Non-GAAP Financial Measures

The financial information and data contained in this press release are unaudited and do not conform to the SEC's Regulation S-X. This press release includes certain estimated financial information and forecasts presented that are not derived in accordance with generally accepted accounting principles ("GAAP"), and which may be deemed to be non-GAAP financial measures within the meaning of Regulation G promulgated by the SEC. Management believes that the presentation of these non-GAAP financial measures serves to enhance the understanding of the financial performance of the acquired business. Such measures are not recognized terms under U.S. GAAP, and should be considered in addition to, and not as substitutes for, or superior to, operating income, cash flows, revenues, or other measures of financial performance prepared in accordance with GAAP. Such measures are not a completely representative measure of either the historical performance or, necessarily, the future potential of the Company.
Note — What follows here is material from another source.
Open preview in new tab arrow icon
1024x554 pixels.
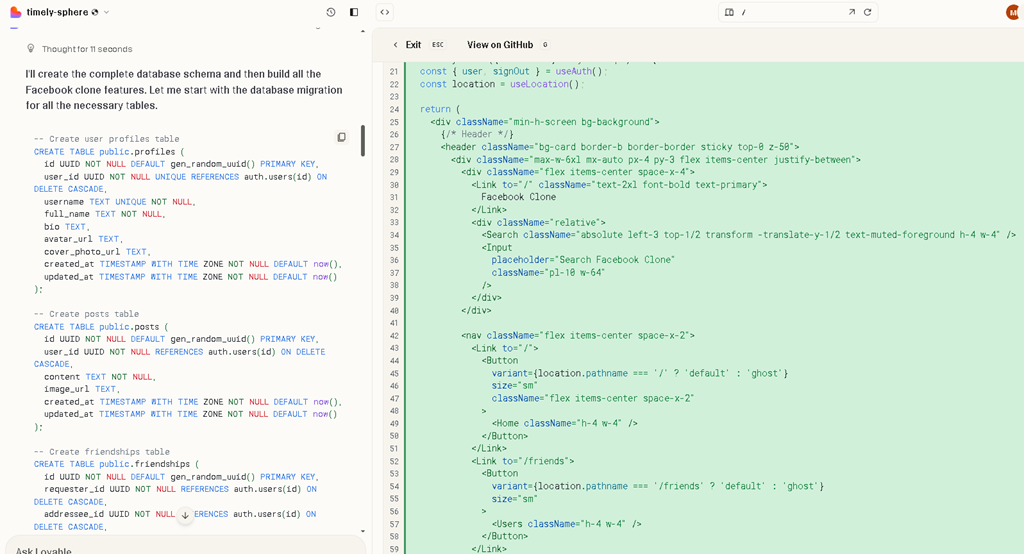852,12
The adjusted EBITDA measure presented consists of income (loss) from continuing operations before (a) interest expense; (b) income tax expense; (c) depreciation and amortization; and (d) income and/or expense items that are expected to be at different levels in future periods. We are providing adjusted EBITDA, a non-GAAP financial measure, along with GAAP measures, as a measure of profitability because adjusted EBITDA helps us to evaluate and compare our performance on a consistent basis with the lower operating cost structure that are expected to be in place as a new publicly traded operating company, reflecting the effects of that lower cost structure on profitability, and the fee schedule expected to be in place on a go forward basis. In the calculation of adjusted EBITDA for the three months ended March 31, 2009, we exclude from expenses the compensation paid to Mr. Stern that exceeded the base compensation that he is entitled to receive after we became a publicly traded operating company, since after such time the Company does not have any arrangement with Mr. Stern that would require any payments to him at a comparable level. Mr. Stern does not have an incentive plan arrangement providing for pay above base compensation. In addition, we excluded the payroll taxes associated with such compensation, as well as travel expenses incurred on behalf of Mr. Stern in prior periods that will no longer be provided after we became a publicly traded operating company. The adjustment to fee to Processing reflects the additional fees DJS Processing, LLC would have received under the Services Agreement if the fee schedule under the Services Agreement had been determined in a fashion consistent with the current fee schedule.  In the calculation of adjusted EBITDA for the three months ended March 31, 2010, we included additional fees due to DJS Processing, LLC as a result of a retroactive amendment to the fee schedule for the Services Agreement agreed to by DJS Processing, LLC and The Law Offices of David J. Stern, P.A. to increase the fees payable to DJS Processing, LLC effective January 1, 2010.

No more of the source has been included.